S64V-EmrE expression and purification

S64V-EmrE was expressed and purified as previously described7 using the same procedure as for WT EmrE49. 2H,13C,15N (CDN)-labeled S64V-EmrE was expressed in 2H2O media containing 2.5 g/L U–2H,13C glucose, 1 g/L 15NH4Cl, and 0.5 g/L 2H,13C,15N-labled ISOGRO. Lysis and purification were performed as previously reported50,51 using Ni-NTA affinity column followed by thrombin cleavage of the His-tag and size exclusion chromatography on a S200 column in buffer containing 50 mM MES, 20 mM NaCl, 10 mM decyl-maltoside, 5 mM BME, pH 7.0.

Solution NMR spectroscopy and pKa analysis

Solution NMR data were collected on samples with 1.0 mM 2H, 15N S64V-EmrE in DMPC/DHPC bicelles (q = 0.33, with a protein to DMPC molar ratio of 1:50). The buffer contained 20 mM NaCl, 50 mM sodium acetate, 50 mM MOPS, 50 mM MES, 50 mM bicine, 2 mM TCEP, 0.01% DSS, and 10% D2O. About 10 mg F4-TPP+ was added to this protein bicelle solution and incubated at 45 °C overnight to saturate binding, then the excess drug was removed through microcentrifugation. Spectra were measured at 45 °C on a Bruker 750 MHz spectrometer (Avance) equipped with a TCI cryoprobe. Spectra from 4 different pH conditions were processed and analyzed using NMRPipe52 and CcpNmr Analysis53. Chemical shift changes for 1H and 15N were separately globally fit to a single pKa value using the following equation (Eq. 1):

$$\delta =\frac{{\delta }_{H}{10}^{-{{{\rm{pH}}}}}+{\delta }_{D}{10}^{{{{\rm{-p{K}}}}}_{a}}}{{10}^{-{{{\rm{pH}}}}}+{10}^{-{{{\rm{p{K}}}}}_{a}}}$$
(1)

where δH and δD are the chemical shifts of the protonated and deprotonated states of each residue, respectively. Six residues in close proximity to E14 with large chemical shift changes with pH were analyzed. For a single pKa, the modified Henserson–Hasselbach equation describes the chemical shift for each residue (δ) as a function of pH15,54,55.

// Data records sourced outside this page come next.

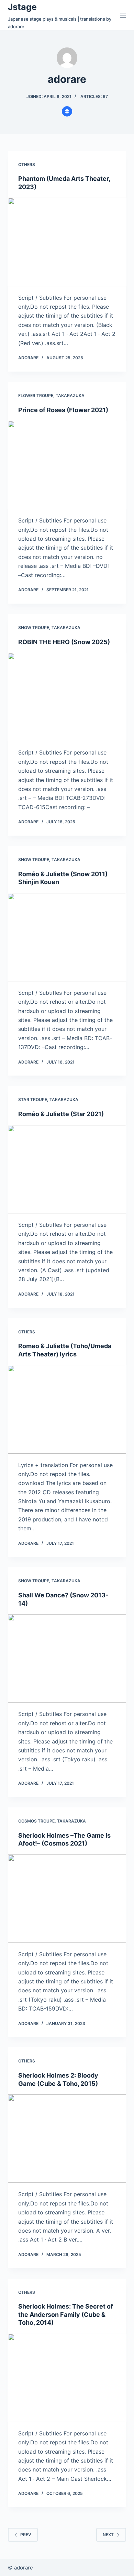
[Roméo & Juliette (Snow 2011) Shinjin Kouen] (67, 937)
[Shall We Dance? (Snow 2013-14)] (67, 1658)
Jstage (22, 7)
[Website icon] (67, 111)
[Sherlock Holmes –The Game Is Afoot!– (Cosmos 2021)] (67, 1898)
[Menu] (123, 15)
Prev (25, 2534)
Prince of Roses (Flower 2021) (63, 410)
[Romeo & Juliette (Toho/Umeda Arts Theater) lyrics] (67, 1409)
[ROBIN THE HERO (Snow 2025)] (67, 697)
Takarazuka (70, 395)
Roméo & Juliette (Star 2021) (61, 1114)
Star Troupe (32, 1099)
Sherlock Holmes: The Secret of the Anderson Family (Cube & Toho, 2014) (65, 2314)
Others (26, 164)
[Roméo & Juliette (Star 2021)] (67, 1169)
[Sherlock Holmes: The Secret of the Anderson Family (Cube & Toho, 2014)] (67, 2378)
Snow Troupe (33, 627)
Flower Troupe (35, 395)
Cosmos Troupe (36, 1821)
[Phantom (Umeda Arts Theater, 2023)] (67, 242)
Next (108, 2534)
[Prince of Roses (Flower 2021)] (67, 465)
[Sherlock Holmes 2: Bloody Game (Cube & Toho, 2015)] (67, 2138)
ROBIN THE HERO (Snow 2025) (64, 642)
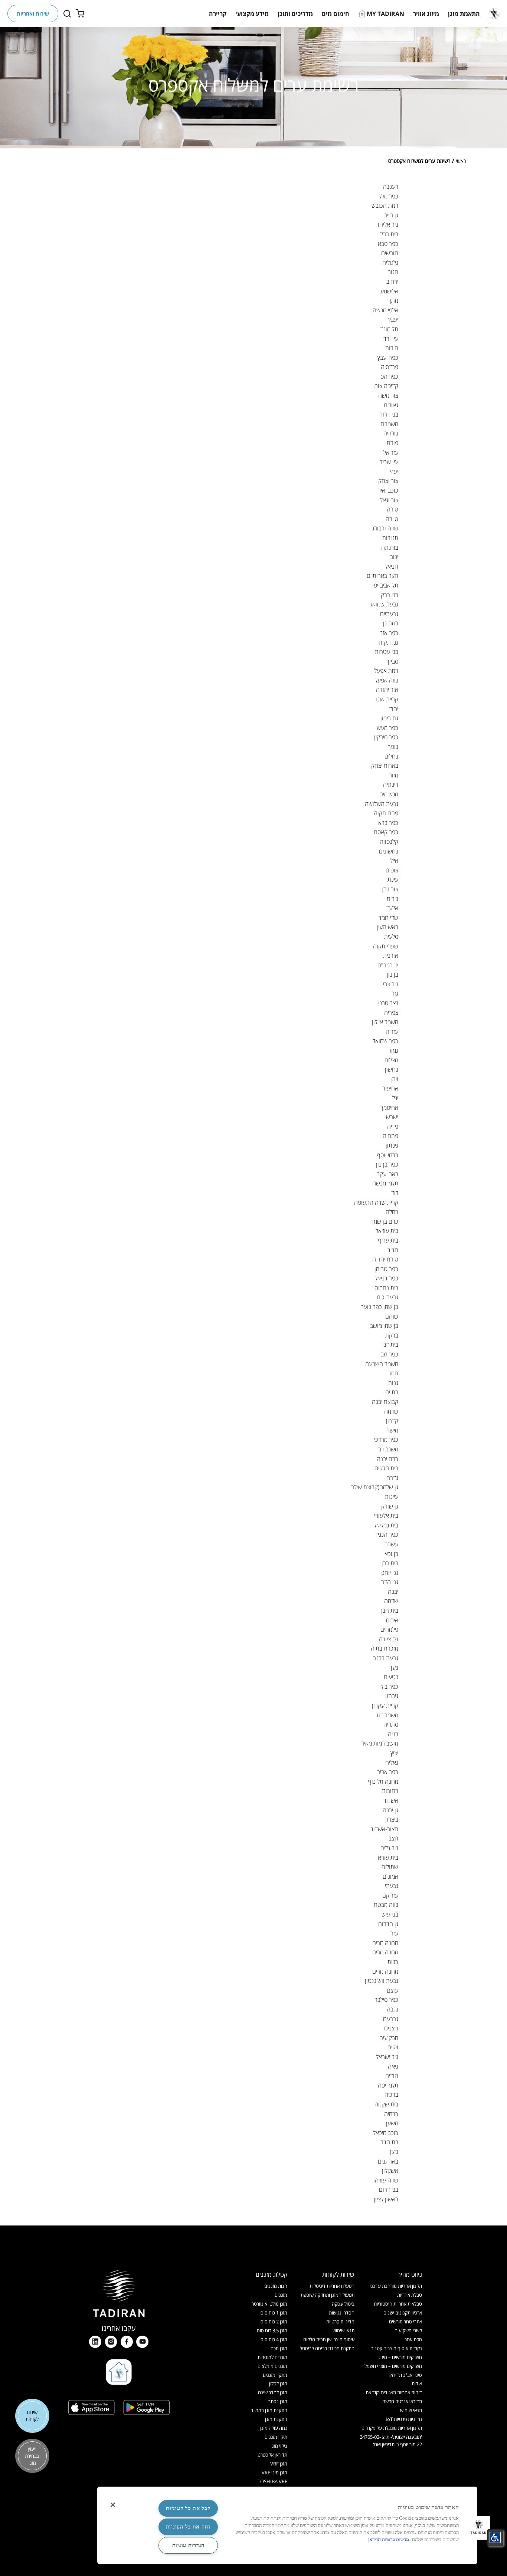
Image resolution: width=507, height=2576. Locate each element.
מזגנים (281, 2295)
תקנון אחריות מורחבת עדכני (396, 2286)
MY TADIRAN (385, 14)
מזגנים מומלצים (272, 2366)
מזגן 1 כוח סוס (274, 2312)
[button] (464, 13)
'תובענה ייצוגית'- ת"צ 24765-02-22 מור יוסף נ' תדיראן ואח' (391, 2440)
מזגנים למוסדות (272, 2357)
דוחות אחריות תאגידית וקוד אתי (393, 2392)
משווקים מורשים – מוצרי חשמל (393, 2366)
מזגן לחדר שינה (272, 2392)
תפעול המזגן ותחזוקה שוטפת (327, 2295)
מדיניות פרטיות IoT (404, 2419)
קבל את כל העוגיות (188, 2508)
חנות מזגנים (275, 2286)
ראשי (461, 160)
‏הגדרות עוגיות (188, 2545)
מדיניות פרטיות (340, 2321)
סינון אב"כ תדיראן (405, 2375)
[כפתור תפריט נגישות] (495, 2537)
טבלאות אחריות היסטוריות (398, 2303)
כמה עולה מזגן (273, 2428)
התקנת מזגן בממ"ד (269, 2410)
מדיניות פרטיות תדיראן (388, 2539)
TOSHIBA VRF (272, 2481)
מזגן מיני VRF (274, 2472)
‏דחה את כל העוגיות (188, 2527)
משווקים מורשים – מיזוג (400, 2357)
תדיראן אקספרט (272, 2454)
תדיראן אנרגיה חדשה (402, 2401)
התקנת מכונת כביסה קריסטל (327, 2348)
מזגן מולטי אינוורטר (269, 2303)
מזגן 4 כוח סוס (274, 2339)
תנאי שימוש (411, 2410)
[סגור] (113, 2505)
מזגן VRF (278, 2463)
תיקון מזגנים (276, 2437)
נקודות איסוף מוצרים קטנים (396, 2348)
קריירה (217, 14)
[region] (287, 2525)
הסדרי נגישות (341, 2312)
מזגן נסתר (277, 2401)
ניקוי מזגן (279, 2445)
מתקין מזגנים (275, 2375)
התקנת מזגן (276, 2419)
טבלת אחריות (409, 2295)
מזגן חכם (279, 2348)
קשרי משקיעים (408, 2330)
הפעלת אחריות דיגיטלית (332, 2286)
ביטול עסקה (343, 2303)
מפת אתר (413, 2339)
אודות (417, 2383)
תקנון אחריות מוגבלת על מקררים (392, 2428)
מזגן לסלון (278, 2383)
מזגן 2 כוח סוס (274, 2321)
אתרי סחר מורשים (405, 2321)
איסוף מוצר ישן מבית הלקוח (328, 2339)
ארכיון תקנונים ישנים (402, 2312)
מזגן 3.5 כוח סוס (272, 2330)
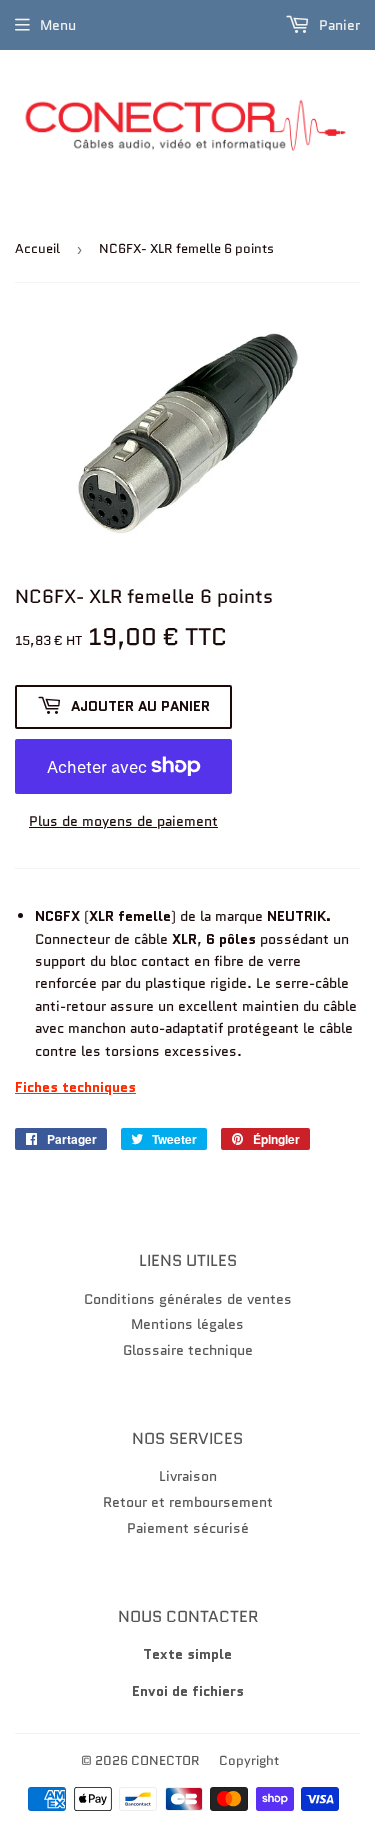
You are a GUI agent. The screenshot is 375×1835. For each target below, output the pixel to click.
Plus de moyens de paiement (123, 821)
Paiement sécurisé (188, 1528)
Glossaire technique (188, 1350)
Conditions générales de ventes (188, 1299)
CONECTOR (165, 1760)
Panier (337, 25)
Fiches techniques (75, 1087)
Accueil (37, 248)
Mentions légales (187, 1324)
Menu (58, 25)
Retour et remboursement (188, 1502)
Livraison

Reconstitution and preparation of solid-state NMR samples

CDN-labeled S64V-EmrE was reconstituted into d54-DMPC (Avanti Polar Lipids) liposomes at a protein monomer to lipid molar ratio (P: L) of 1: 25. DMPC was resuspended in 50 mM MES, 20 mM NaCl, pH 8.0 buffer at 20 mg/mL. The lipid mixture was incubated at 45 °C for 1 h to hydrate, then bath-sonicated for 1 min before addition of 0.5% octyl-glucoside (OG) followed by 30 s bath sonication. The lipid mixture was incubated at 45 °C for an additional 15 min before mixing with purified S64V-EmrE solution. After 20 min incubation at room temperature (RT), Amberlite (Supelco) was added (3 × 30 mg Amberlite per mg total detergent) to remove the detergent. The amberlite was removed after 16–24 h by simple filtration. Liposomes were collected by ultracentrifugation (165,000 × g, 6 °C, 2 h) and resuspended in a small volume (~20 mg/mL lipid concentration) of buffer. To ensure complete detergent removal, the sample was dialyzed against 1 L of the same buffer (50 mM MES, 20 mM NaCl, pH 8.0) with buffer change every 24 h over a 72 h period. The sample was then incubated with excess solid F4-TPP+ at RT with end-over-end rocking for at least 16 h. Excess F4-TPP+ was removed using microcentrifugation (7,500 × g, 5 min). Proteoliposomes were then pelleted at 100,000 × g, 4 °C, 2 h in an ultracentrifuge. Proteoliposomes were dried to ~40% hydration by mass in a desiccator. Samples were centrifuged into 1.9 and 1.3 mm MAS rotors. Two rotors were packed: a 1.9 mm sample of CDN-EmrE sample containing ~3.5 mg protein in ~15 mg proteoliposomes, and a 1.3 mm sample of CDN-EmrE containing ~0.9 mg protein in ~3.6 mg proteoliposomes.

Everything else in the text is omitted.